Interesting. I just purchased a PIX 506e for a client based on my understanding that it could support VLANs, but according to the document above it doesn't support logical interfaces. According to the data sheet for the 506e it does. If it doesn't support logical interfaces the perhaps someone could explain what this means?

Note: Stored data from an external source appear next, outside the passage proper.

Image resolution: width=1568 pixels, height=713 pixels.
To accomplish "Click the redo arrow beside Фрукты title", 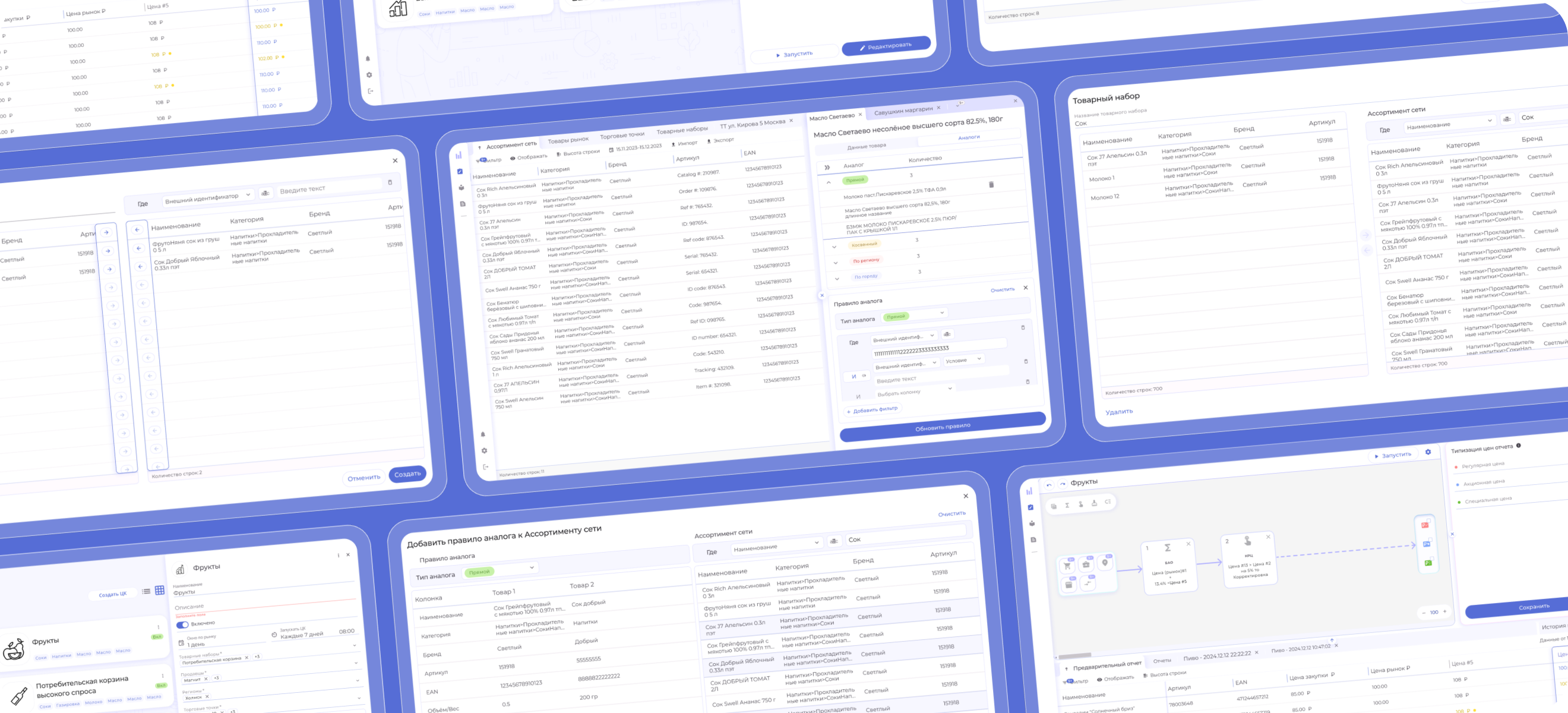I will pyautogui.click(x=1062, y=484).
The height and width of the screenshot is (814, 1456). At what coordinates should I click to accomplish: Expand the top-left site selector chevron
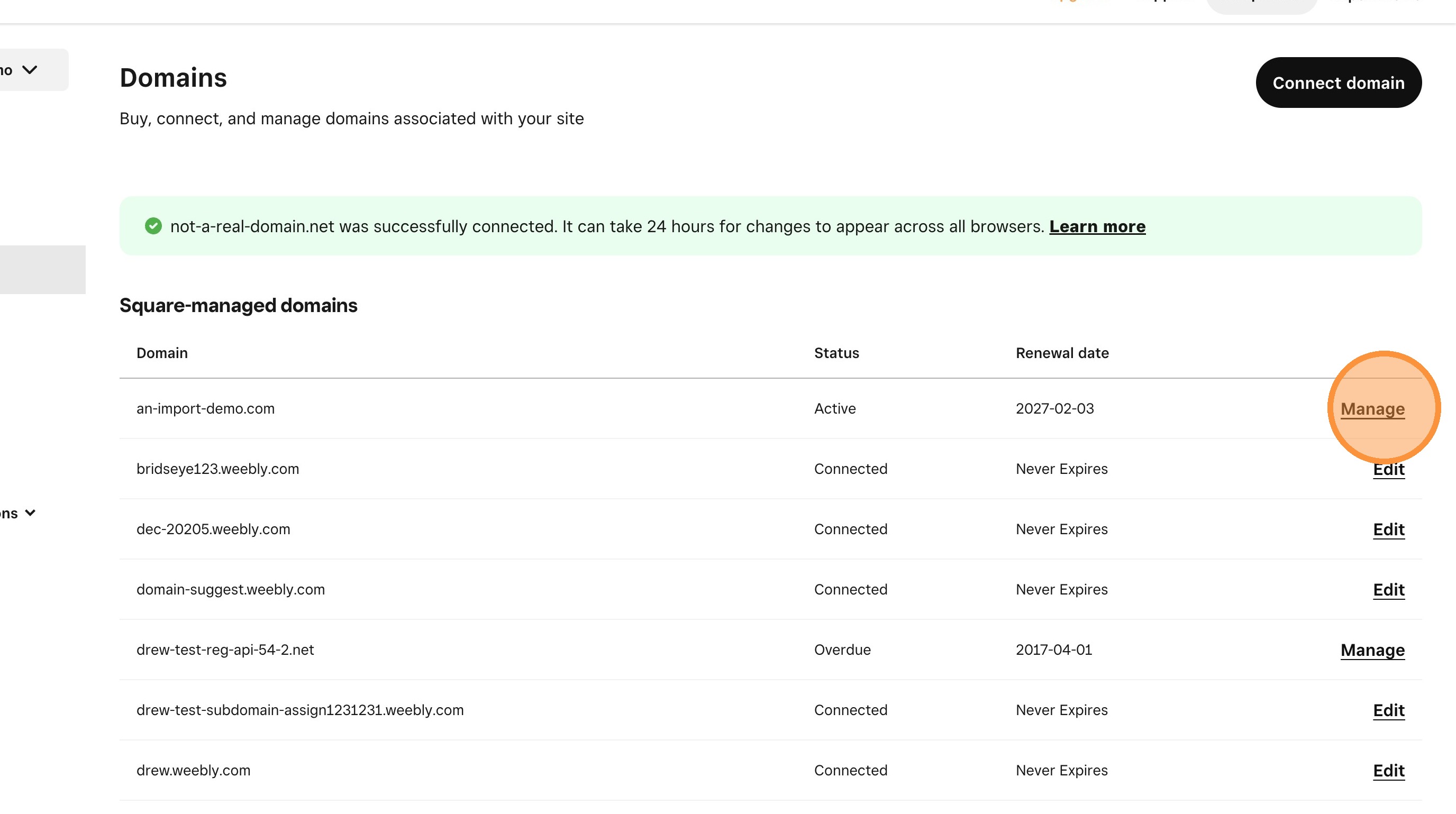click(30, 69)
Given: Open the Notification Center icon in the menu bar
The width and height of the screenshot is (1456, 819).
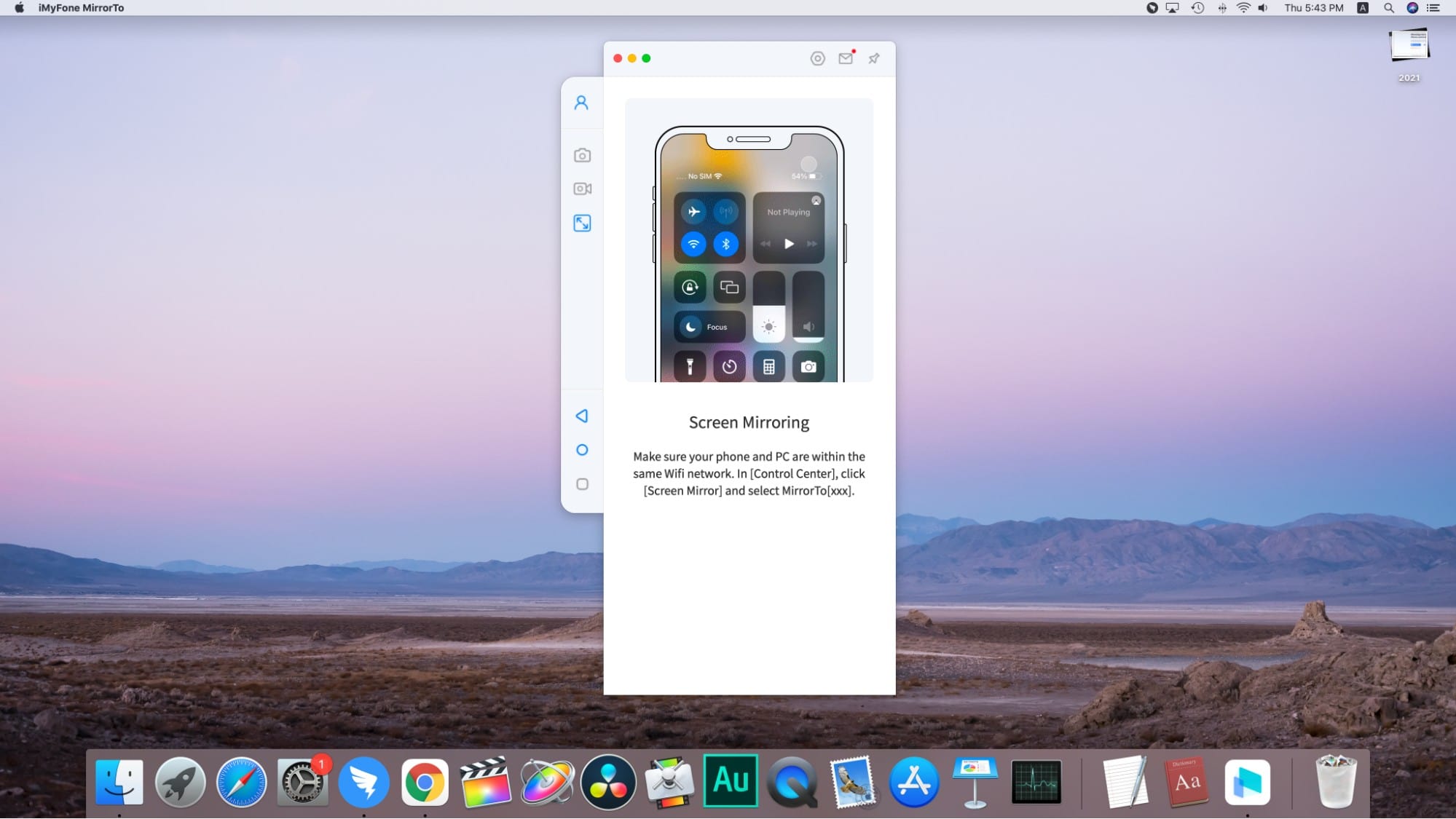Looking at the screenshot, I should tap(1433, 8).
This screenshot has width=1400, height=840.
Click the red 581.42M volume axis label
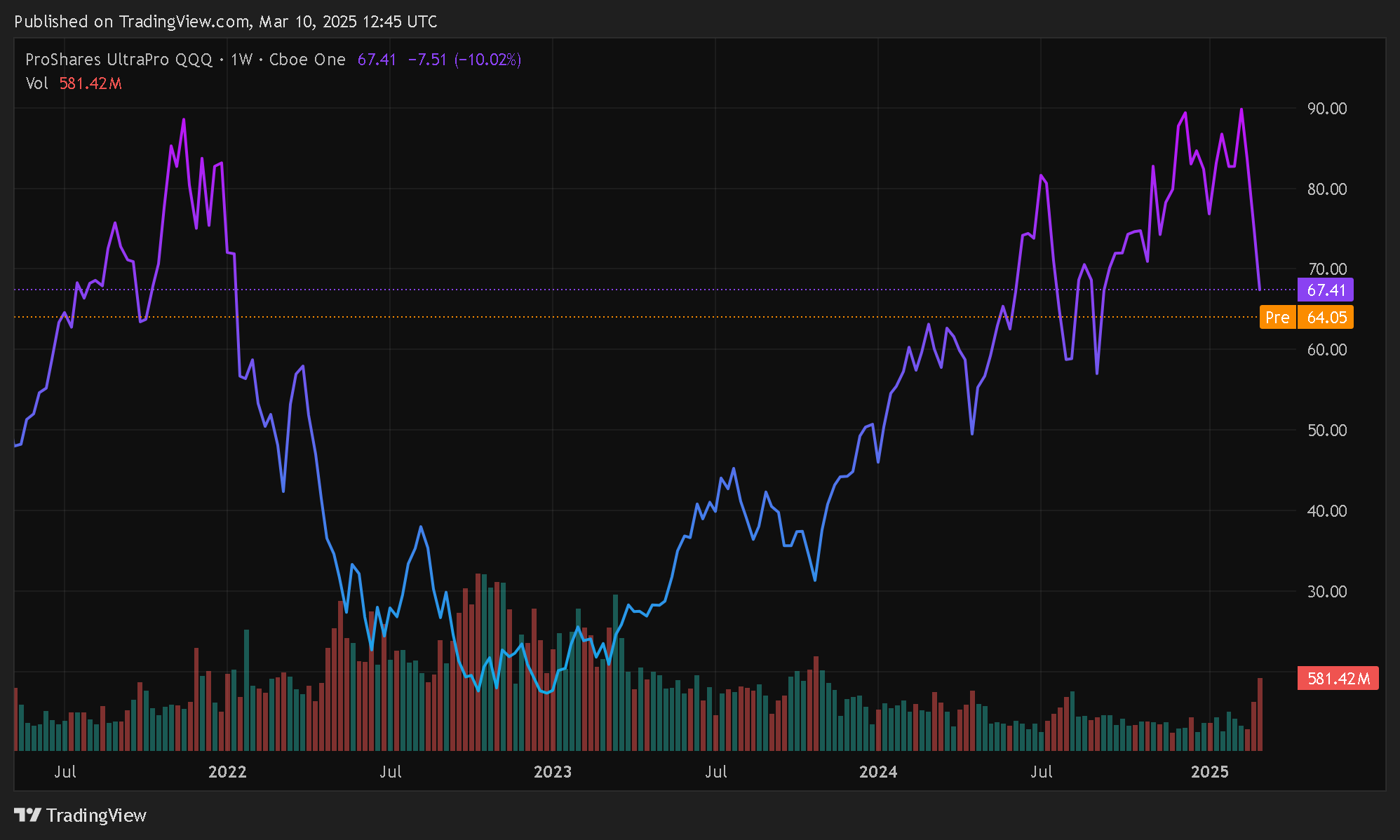(x=1338, y=678)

VLAN-based virtual interfaces

· Provides increased flexibility when defining security policies and eases overall integration into switched network environments by supporting the creation of logical interfaces based on IEEE 802.1q VLAN tags, and the creation of security policies based on these virtual interfaces

· Supports multiple virtual interfaces on a single physical interface through VLAN trunking, with support for multiple VLAN trunks per Cisco PIX Security Appliance

· Supports up to 2 VLANs on a Cisco PIX 506E Security Appliance, providing a low-cost DMZ-enabled security solution that enables businesses to securely host Web servers, e-mail servers, and other services with the Internet or extranet environments

Taken from:

http://www.cisco.com/en/US/products/hw/vpndevc/ps2030/products_data_sheet09186a0080091b13.html

My goal is to create a vlan on the inside interface for a DMZ and use the pix to route between them. Perhaps I should have bought a 1711 Router instead.

Aaron

Don't worry, if the marketing paper, as the Data Sheet, says that the 506E supports VLAN then it will support VLAN.

Cisco changed multiple time, in the last 12 month, features on the 506 and 501 PIX Firewall. Most of the documentation was never changed since then.

sincerely

Patrick

Thank you for clarifying. Currently my client doesn't have a need for more than two interfaces, but having the capability to add dmz functionality in the future was a big selling point.